> _ASSIGNMENT_
Starting at the line that contains "The height and width of the screenshot is (910, 760).", copy each line through the end of the listing below. Include both ends and output nothing more.

[MATERIAL FOR THIS TASK Boundary: Start]

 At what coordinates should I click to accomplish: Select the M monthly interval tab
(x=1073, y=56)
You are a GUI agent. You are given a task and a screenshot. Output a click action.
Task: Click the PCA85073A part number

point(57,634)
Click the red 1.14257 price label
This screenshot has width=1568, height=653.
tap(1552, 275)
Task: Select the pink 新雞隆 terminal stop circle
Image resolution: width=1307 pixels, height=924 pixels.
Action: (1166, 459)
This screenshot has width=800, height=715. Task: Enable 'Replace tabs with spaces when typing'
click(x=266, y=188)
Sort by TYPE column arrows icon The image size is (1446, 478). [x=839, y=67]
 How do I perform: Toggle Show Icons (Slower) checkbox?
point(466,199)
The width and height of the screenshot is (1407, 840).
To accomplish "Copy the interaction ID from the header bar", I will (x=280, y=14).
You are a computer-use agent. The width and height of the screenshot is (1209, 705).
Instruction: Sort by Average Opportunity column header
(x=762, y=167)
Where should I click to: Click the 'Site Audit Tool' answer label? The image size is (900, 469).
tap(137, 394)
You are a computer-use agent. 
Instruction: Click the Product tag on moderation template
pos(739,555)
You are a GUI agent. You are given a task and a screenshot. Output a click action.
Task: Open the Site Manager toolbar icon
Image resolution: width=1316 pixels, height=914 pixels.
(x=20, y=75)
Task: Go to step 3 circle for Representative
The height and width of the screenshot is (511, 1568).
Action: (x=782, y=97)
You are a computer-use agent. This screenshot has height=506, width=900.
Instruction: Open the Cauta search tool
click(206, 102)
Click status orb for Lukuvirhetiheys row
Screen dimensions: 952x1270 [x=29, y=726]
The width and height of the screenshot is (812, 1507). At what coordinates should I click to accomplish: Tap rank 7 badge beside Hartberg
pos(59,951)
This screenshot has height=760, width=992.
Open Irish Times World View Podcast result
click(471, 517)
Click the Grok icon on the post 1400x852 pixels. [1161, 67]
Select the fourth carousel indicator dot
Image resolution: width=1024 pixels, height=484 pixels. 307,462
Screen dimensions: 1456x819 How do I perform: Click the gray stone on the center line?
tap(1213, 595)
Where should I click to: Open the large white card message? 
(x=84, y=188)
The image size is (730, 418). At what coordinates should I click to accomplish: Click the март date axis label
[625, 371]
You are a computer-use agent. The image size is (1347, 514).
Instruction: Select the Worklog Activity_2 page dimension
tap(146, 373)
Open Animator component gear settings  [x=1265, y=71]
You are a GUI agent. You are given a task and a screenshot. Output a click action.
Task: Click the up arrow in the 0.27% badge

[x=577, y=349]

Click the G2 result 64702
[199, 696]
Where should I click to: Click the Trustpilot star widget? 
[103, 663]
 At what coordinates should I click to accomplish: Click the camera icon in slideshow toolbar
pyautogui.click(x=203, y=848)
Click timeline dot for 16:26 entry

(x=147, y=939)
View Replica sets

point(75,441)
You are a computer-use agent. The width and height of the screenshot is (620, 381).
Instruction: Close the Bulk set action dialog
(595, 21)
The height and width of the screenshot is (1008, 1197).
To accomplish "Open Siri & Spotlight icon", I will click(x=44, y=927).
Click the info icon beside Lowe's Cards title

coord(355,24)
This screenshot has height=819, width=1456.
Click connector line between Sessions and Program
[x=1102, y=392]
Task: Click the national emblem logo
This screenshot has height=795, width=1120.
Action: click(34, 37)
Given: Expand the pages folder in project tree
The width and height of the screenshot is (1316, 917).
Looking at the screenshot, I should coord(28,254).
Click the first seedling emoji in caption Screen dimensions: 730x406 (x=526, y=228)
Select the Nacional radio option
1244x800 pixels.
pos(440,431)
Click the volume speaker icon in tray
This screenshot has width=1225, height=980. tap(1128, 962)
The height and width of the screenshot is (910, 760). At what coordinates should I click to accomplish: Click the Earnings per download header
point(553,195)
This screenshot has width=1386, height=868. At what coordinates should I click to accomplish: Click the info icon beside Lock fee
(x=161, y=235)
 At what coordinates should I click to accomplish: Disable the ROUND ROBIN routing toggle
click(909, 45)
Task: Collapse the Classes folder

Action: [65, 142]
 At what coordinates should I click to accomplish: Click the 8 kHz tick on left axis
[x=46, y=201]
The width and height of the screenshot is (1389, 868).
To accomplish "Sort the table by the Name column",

[MATERIAL FOR THIS TASK Boundary: End]

> _OUTPUT BELOW_
The height and width of the screenshot is (910, 760). At what coordinates should I click to accomplish: Click the Earnings per download header
point(553,195)
This screenshot has width=1386, height=868. At what coordinates should I click to accomplish: Click the info icon beside Lock fee
(x=161, y=235)
 At what coordinates should I click to accomplish: Disable the ROUND ROBIN routing toggle
click(909, 45)
Task: Collapse the Classes folder

Action: [65, 142]
 At what coordinates should I click to accomplish: Click the 8 kHz tick on left axis
[x=46, y=201]
The width and height of the screenshot is (1389, 868).
To accomplish "Sort the table by the Name column",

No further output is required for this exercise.